とにかく、気にしなくても良いと言ってくれている様子から、むしろもらってほしいと思ってくれてるのだと感じられて、素直に貰い受けることにした。
わたしが感謝の気持ちを伝えたくて、大きな声で「ありがとうございます!」というと、キョウさんは「オオ」とそっぽ向いたまま右手を挙げて応えてくれた。
スルドのメンテナンスや調整は済んでいて、全体的に清掃までしてくれたそうだ。スルドケースは新品で用意しようとしていて、用意できるまで待っててほしいと言われた。
そこまではと遠慮しても、「ガキが遠慮なんざしてんじゃねーヨ」と取り合ってくれない。
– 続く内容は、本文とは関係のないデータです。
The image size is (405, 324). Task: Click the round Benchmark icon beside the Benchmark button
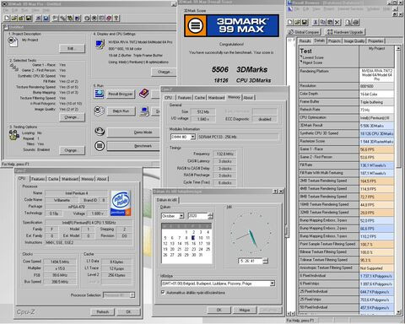(x=100, y=146)
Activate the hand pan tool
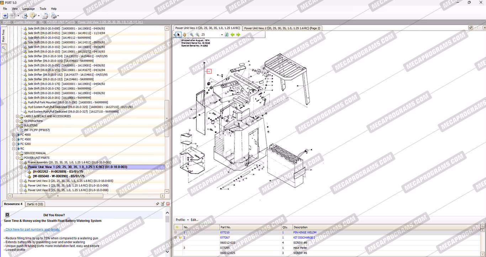This screenshot has width=486, height=257. [185, 34]
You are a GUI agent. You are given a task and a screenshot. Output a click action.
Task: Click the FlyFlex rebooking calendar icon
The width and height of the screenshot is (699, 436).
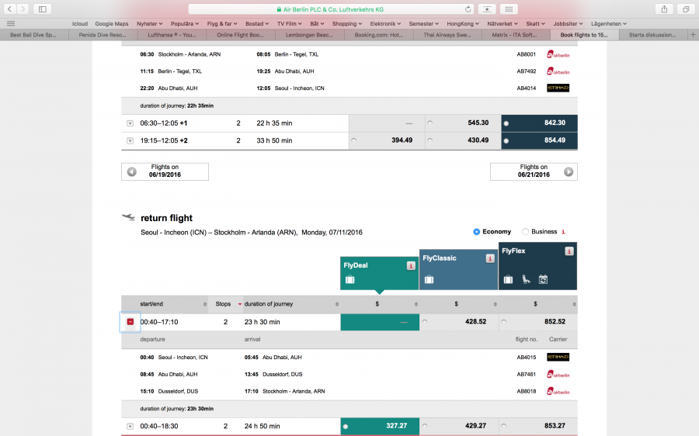(544, 279)
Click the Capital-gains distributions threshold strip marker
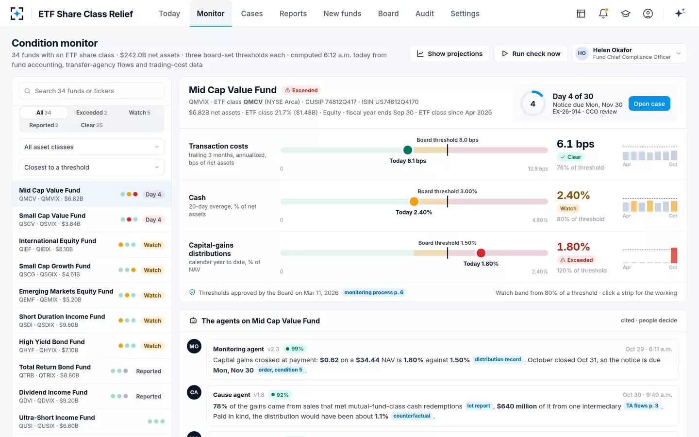 (481, 253)
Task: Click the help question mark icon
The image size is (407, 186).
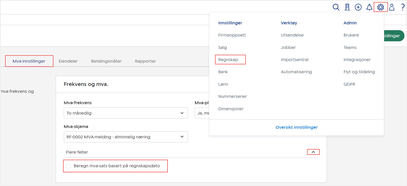Action: [x=403, y=7]
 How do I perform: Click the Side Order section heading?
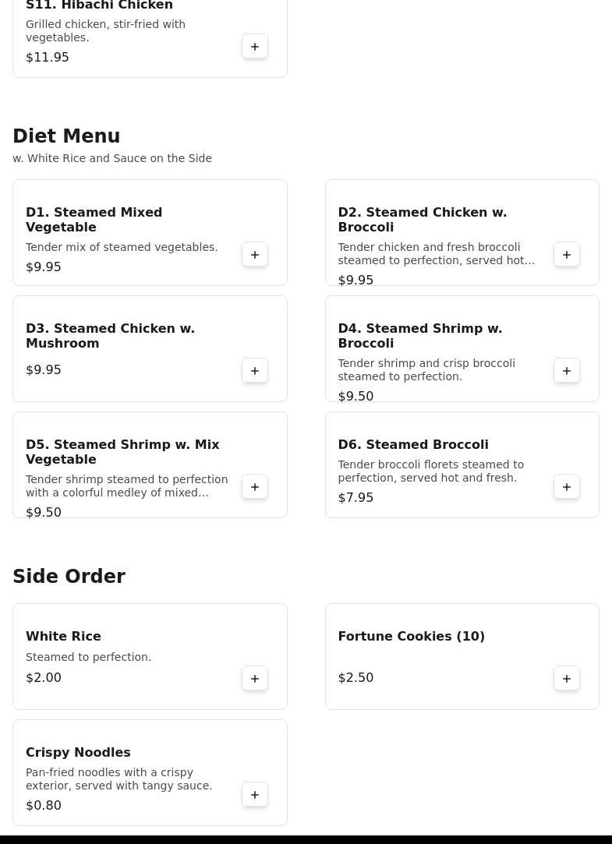(x=69, y=577)
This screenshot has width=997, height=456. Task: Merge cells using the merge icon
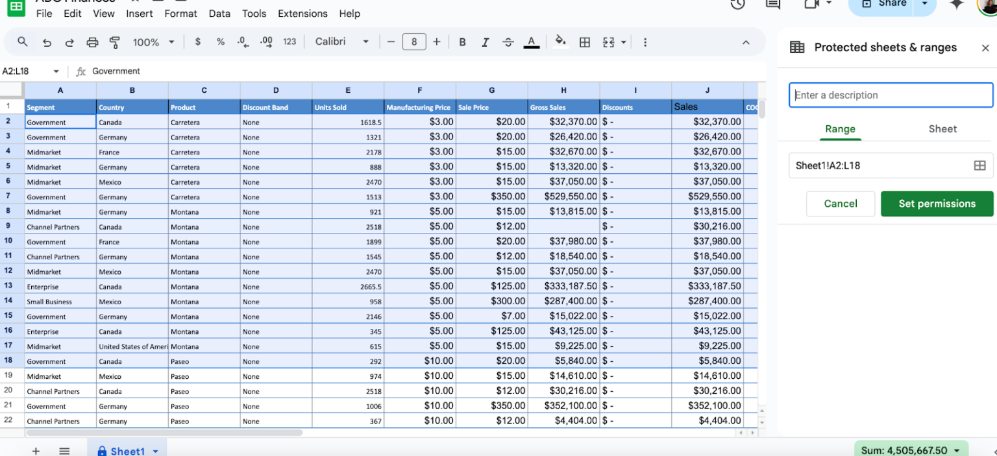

わたしとキョウさんのやり取りが聞こえていたのか、ドリンクを飲みながら休憩していたにーなさんが、「もらえるものはもらっておきなよ。どうせキョウさんなんてプレゼントあげる女の子とかいないんだから、内心でれでれよきっと。やーね、おじさんて」なんて挑発するものだから、キョウさんもやり返す。
「そーだナ。オメーみてーな擦れっ枯らしじゃ甲斐もねーけどヨ、がんこみてーなヤツならどこまでも面倒見たくなンだわ」
今回はキョウさんの勝ちっぽい。
「くやしー! 師匠面しちゃってさぁ! ほんとは私ががんちゃんにノペ教えるはずだったのに‼︎
がんちゃん! このおっさんの加齢臭と時代錯誤なヤンキーノリについていけなくなったらいつでもダンサーに来てよね!」
なんて捨て台詞を吐いて練習に戻っていった。
「がんこ、オメーは素直なまんま大人ンなれよ」
逃げ去るにーなさんに哀れんだ目を向けたまま呟くキョウさん。
わたしが素直? 結構ひねくれてると思うんだけど、キョウさんも人生経験豊富そうだから、わたしが素直に見えるくらい悪いひととかたくさんみてきたのかもしれない。
それにしても、『ソルエス』に入って以来、なんだかいろんな人に求められているように思えて勘違いしてしまいそうだ。
有頂天にならないよう、気を引き締めた。